Ela levanta-se do banco e depois apoia-se no balcão.

"Para quê encobrir algo que somos? Todos nós somos fracos. Temos medos, imperfeições, para quê escondê-las? É isso que nos torna humanos." 

O seu corpo avança até à porta da cozinha.

"Estamos a falar do quê mesmo?" Pergunto-lhe, esperando uma resposta sábia.

"Não sei." Ela sorri e depois desaparece, deixando a porta a abanar durante alguns segundos.

Olho para a caneca que tenha nas mãos. Write something. 

Procuro por uma caneta pelas mesas e depois estico no balcão e agarro uma caneca. Penso uns instantes aquilo que vou escrever e deslizo a caneta.

Pouso-a na bancada e giro a cadeira, agarrando no meu saco e puxo a porta, enfrentando o meu medo. Ou pelo menos tentando.

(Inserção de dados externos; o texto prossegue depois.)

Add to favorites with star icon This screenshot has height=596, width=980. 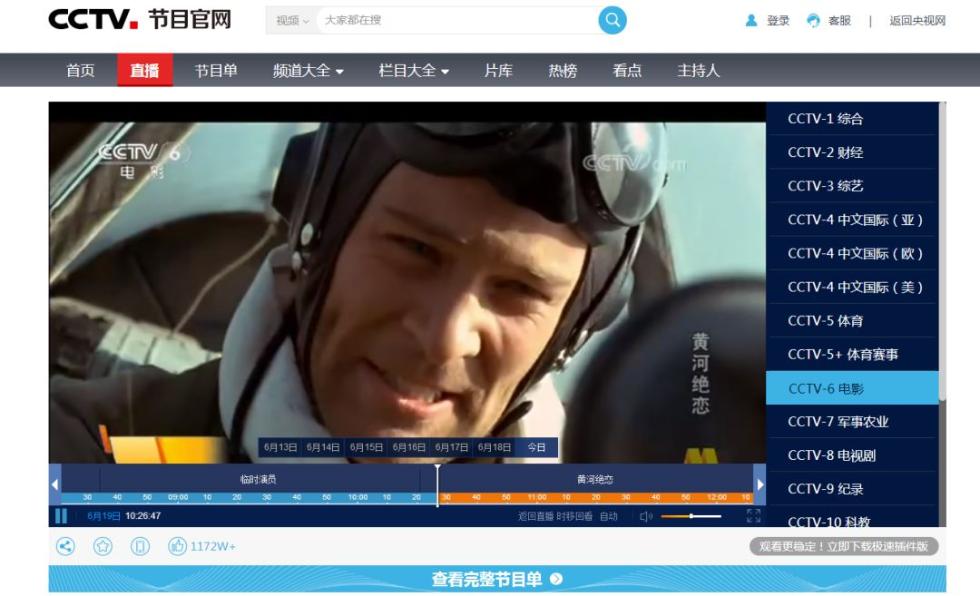(x=102, y=546)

_______________________________________________________________

quero explicar, uma coisa que pode parecer-se estúpida. muitas das pessoas que sofrem de distúrbios alimentares escondem-se por detrás de coisas que nunca ninguém iria adivinhar isto é - a Sunny trabalha e tem uma pastelaria, mas continua a ter os seus problemas alimentares. o seu ódio pela comida não existe. ela odeia é a sua relação com a comida.